> **Interface element records**
···

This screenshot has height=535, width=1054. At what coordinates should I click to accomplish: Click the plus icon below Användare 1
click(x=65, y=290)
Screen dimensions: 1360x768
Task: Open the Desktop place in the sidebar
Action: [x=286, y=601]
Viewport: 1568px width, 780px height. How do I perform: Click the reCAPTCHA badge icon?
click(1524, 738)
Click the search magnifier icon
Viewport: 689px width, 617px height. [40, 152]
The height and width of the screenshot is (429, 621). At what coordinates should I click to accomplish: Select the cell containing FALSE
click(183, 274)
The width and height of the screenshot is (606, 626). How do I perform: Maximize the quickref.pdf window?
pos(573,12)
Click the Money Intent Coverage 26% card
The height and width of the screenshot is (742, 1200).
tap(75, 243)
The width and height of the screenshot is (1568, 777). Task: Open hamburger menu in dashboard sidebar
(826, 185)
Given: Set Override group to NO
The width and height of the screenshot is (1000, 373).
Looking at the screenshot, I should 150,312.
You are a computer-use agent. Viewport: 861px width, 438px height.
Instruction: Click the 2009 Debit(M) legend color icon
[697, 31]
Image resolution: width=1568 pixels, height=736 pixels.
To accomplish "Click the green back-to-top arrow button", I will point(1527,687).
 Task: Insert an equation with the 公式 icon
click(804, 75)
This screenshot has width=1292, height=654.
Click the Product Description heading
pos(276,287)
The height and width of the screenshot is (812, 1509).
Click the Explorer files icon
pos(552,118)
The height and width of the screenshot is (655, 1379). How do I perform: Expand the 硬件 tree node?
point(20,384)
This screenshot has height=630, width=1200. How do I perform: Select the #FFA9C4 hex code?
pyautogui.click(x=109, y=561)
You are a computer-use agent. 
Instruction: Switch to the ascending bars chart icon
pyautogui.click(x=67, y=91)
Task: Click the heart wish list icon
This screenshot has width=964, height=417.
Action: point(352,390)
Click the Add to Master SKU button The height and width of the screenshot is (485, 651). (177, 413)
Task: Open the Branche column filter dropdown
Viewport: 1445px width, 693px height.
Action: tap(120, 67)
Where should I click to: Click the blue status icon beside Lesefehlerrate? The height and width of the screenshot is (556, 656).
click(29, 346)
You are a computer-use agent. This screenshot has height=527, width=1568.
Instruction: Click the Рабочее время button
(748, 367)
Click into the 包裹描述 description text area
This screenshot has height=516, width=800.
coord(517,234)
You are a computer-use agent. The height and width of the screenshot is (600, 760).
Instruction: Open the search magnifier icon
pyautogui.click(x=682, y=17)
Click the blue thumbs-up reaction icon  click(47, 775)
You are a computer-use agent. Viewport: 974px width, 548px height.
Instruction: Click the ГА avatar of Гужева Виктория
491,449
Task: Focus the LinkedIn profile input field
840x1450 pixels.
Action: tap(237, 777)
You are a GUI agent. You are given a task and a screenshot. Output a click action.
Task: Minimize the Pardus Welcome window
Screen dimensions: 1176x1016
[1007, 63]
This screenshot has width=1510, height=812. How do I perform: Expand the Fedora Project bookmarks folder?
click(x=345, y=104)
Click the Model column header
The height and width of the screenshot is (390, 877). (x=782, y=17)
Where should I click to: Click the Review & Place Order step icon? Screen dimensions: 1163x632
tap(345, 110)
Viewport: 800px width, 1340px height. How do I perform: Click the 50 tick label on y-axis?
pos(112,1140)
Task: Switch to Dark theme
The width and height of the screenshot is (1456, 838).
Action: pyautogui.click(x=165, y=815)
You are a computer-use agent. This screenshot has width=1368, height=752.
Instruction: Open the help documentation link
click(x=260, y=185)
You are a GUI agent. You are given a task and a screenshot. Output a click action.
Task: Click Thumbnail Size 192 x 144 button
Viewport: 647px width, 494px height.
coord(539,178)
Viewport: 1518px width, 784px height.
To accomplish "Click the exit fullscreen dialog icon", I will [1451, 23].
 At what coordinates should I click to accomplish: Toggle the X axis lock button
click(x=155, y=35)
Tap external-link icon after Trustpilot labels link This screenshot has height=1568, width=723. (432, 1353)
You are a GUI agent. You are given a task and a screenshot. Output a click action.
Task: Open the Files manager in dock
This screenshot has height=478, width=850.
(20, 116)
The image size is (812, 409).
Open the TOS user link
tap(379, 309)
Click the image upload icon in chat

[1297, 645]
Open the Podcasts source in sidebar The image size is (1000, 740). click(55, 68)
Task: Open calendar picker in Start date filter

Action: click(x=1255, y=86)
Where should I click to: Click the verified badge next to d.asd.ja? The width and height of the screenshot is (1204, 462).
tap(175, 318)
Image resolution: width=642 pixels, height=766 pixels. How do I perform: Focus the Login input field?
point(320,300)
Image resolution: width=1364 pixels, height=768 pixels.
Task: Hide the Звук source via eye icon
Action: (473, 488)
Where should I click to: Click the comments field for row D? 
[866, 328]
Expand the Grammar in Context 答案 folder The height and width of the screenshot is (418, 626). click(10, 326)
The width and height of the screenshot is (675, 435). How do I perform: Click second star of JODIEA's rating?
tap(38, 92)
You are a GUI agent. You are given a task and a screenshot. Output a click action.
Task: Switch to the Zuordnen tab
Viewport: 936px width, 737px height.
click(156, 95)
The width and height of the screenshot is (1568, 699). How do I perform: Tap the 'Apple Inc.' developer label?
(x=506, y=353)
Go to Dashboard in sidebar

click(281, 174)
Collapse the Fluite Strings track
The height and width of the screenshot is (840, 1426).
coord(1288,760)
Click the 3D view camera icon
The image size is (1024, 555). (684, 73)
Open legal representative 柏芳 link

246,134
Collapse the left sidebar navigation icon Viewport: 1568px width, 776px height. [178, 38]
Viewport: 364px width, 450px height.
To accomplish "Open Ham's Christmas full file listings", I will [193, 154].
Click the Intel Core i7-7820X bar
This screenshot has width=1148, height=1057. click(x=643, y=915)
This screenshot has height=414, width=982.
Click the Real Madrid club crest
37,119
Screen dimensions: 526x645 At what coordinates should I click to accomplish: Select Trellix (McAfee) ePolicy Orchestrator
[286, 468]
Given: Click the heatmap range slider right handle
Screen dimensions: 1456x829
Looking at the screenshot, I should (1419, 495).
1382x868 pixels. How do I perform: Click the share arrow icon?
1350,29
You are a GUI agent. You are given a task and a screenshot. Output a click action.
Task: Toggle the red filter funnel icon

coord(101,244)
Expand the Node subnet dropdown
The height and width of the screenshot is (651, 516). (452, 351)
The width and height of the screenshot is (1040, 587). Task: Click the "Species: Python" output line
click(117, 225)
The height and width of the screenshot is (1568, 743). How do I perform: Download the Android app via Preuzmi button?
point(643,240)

···

> **Stated goal**
Could you give all of the data again, substituting "How can I carry out" for each "How do I perform" and leaving everything else unchanged?

> **Exercise result**
This screenshot has height=535, width=1054. At what coordinates should I click to accomplish: Click the plus icon below Användare 1
click(x=65, y=290)
Screen dimensions: 1360x768
Task: Open the Desktop place in the sidebar
Action: [x=286, y=601]
Viewport: 1568px width, 780px height. How can I carry out: Click the reCAPTCHA badge icon?
click(1524, 738)
Click the search magnifier icon
Viewport: 689px width, 617px height. [40, 152]
The height and width of the screenshot is (429, 621). At what coordinates should I click to accomplish: Select the cell containing FALSE
click(183, 274)
The width and height of the screenshot is (606, 626). How can I carry out: Maximize the quickref.pdf window?
pos(573,12)
Click the Money Intent Coverage 26% card
The height and width of the screenshot is (742, 1200).
tap(75, 243)
The width and height of the screenshot is (1568, 777). Task: Open hamburger menu in dashboard sidebar
(826, 185)
Given: Set Override group to NO
The width and height of the screenshot is (1000, 373).
Looking at the screenshot, I should 150,312.
You are a computer-use agent. Viewport: 861px width, 438px height.
Instruction: Click the 2009 Debit(M) legend color icon
[697, 31]
Image resolution: width=1568 pixels, height=736 pixels.
To accomplish "Click the green back-to-top arrow button", I will point(1527,687).
 Task: Insert an equation with the 公式 icon
click(804, 75)
This screenshot has width=1292, height=654.
Click the Product Description heading
pos(276,287)
The height and width of the screenshot is (812, 1509).
Click the Explorer files icon
pos(552,118)
The height and width of the screenshot is (655, 1379). How can I carry out: Expand the 硬件 tree node?
point(20,384)
This screenshot has height=630, width=1200. How can I carry out: Select the #FFA9C4 hex code?
pyautogui.click(x=109, y=561)
You are a computer-use agent. 
Instruction: Switch to the ascending bars chart icon
pyautogui.click(x=67, y=91)
Task: Click the heart wish list icon
This screenshot has width=964, height=417.
Action: point(352,390)
Click the Add to Master SKU button The height and width of the screenshot is (485, 651). (177, 413)
Task: Open the Branche column filter dropdown
Viewport: 1445px width, 693px height.
Action: tap(120, 67)
Where should I click to: Click the blue status icon beside Lesefehlerrate? The height and width of the screenshot is (556, 656).
click(29, 346)
You are a computer-use agent. This screenshot has height=527, width=1568.
Instruction: Click the Рабочее время button
(748, 367)
Click into the 包裹描述 description text area
This screenshot has height=516, width=800.
coord(517,234)
You are a computer-use agent. The height and width of the screenshot is (600, 760).
Instruction: Open the search magnifier icon
pyautogui.click(x=682, y=17)
Click the blue thumbs-up reaction icon  click(47, 775)
You are a computer-use agent. Viewport: 974px width, 548px height.
Instruction: Click the ГА avatar of Гужева Виктория
491,449
Task: Focus the LinkedIn profile input field
840x1450 pixels.
Action: tap(237, 777)
You are a GUI agent. You are given a task and a screenshot. Output a click action.
Task: Minimize the Pardus Welcome window
Screen dimensions: 1176x1016
[1007, 63]
This screenshot has width=1510, height=812. How can I carry out: Expand the Fedora Project bookmarks folder?
click(x=345, y=104)
Click the Model column header
The height and width of the screenshot is (390, 877). (x=782, y=17)
Where should I click to: Click the Review & Place Order step icon? Screen dimensions: 1163x632
tap(345, 110)
Viewport: 800px width, 1340px height. How can I carry out: Click the 50 tick label on y-axis?
pos(112,1140)
Task: Switch to Dark theme
The width and height of the screenshot is (1456, 838).
Action: pyautogui.click(x=165, y=815)
You are a computer-use agent. This screenshot has width=1368, height=752.
Instruction: Open the help documentation link
click(x=260, y=185)
You are a GUI agent. You are given a task and a screenshot. Output a click action.
Task: Click Thumbnail Size 192 x 144 button
Viewport: 647px width, 494px height.
coord(539,178)
Viewport: 1518px width, 784px height.
To accomplish "Click the exit fullscreen dialog icon", I will [1451, 23].
 At what coordinates should I click to accomplish: Toggle the X axis lock button
click(x=155, y=35)
Tap external-link icon after Trustpilot labels link This screenshot has height=1568, width=723. (432, 1353)
You are a GUI agent. You are given a task and a screenshot. Output a click action.
Task: Open the Files manager in dock
This screenshot has height=478, width=850.
(20, 116)
The image size is (812, 409).
Open the TOS user link
tap(379, 309)
Click the image upload icon in chat

[1297, 645]
Open the Podcasts source in sidebar The image size is (1000, 740). click(55, 68)
Task: Open calendar picker in Start date filter

Action: click(x=1255, y=86)
Where should I click to: Click the verified badge next to d.asd.ja? The width and height of the screenshot is (1204, 462).
tap(175, 318)
Image resolution: width=642 pixels, height=766 pixels. How can I carry out: Focus the Login input field?
point(320,300)
Image resolution: width=1364 pixels, height=768 pixels.
Task: Hide the Звук source via eye icon
Action: (473, 488)
Where should I click to: Click the comments field for row D? 
[866, 328]
Expand the Grammar in Context 答案 folder The height and width of the screenshot is (418, 626). click(10, 326)
The width and height of the screenshot is (675, 435). How can I carry out: Click second star of JODIEA's rating?
tap(38, 92)
You are a GUI agent. You are given a task and a screenshot. Output a click action.
Task: Switch to the Zuordnen tab
Viewport: 936px width, 737px height.
click(156, 95)
The width and height of the screenshot is (1568, 699). How can I carry out: Tap the 'Apple Inc.' developer label?
(x=506, y=353)
Go to Dashboard in sidebar

click(281, 174)
Collapse the Fluite Strings track
The height and width of the screenshot is (840, 1426).
coord(1288,760)
Click the 3D view camera icon
The image size is (1024, 555). (684, 73)
Open legal representative 柏芳 link

246,134
Collapse the left sidebar navigation icon Viewport: 1568px width, 776px height. [178, 38]
Viewport: 364px width, 450px height.
To accomplish "Open Ham's Christmas full file listings", I will [193, 154].
Click the Intel Core i7-7820X bar
This screenshot has width=1148, height=1057. click(x=643, y=915)
This screenshot has height=414, width=982.
Click the Real Madrid club crest
37,119
Screen dimensions: 526x645 At what coordinates should I click to accomplish: Select Trellix (McAfee) ePolicy Orchestrator
[286, 468]
Given: Click the heatmap range slider right handle
Screen dimensions: 1456x829
Looking at the screenshot, I should (1419, 495).
1382x868 pixels. How can I carry out: Click the share arrow icon?
1350,29
You are a GUI agent. You are given a task and a screenshot. Output a click action.
Task: Toggle the red filter funnel icon

coord(101,244)
Expand the Node subnet dropdown
The height and width of the screenshot is (651, 516). (452, 351)
The width and height of the screenshot is (1040, 587). Task: Click the "Species: Python" output line
click(117, 225)
The height and width of the screenshot is (1568, 743). How can I carry out: Download the Android app via Preuzmi button?
point(643,240)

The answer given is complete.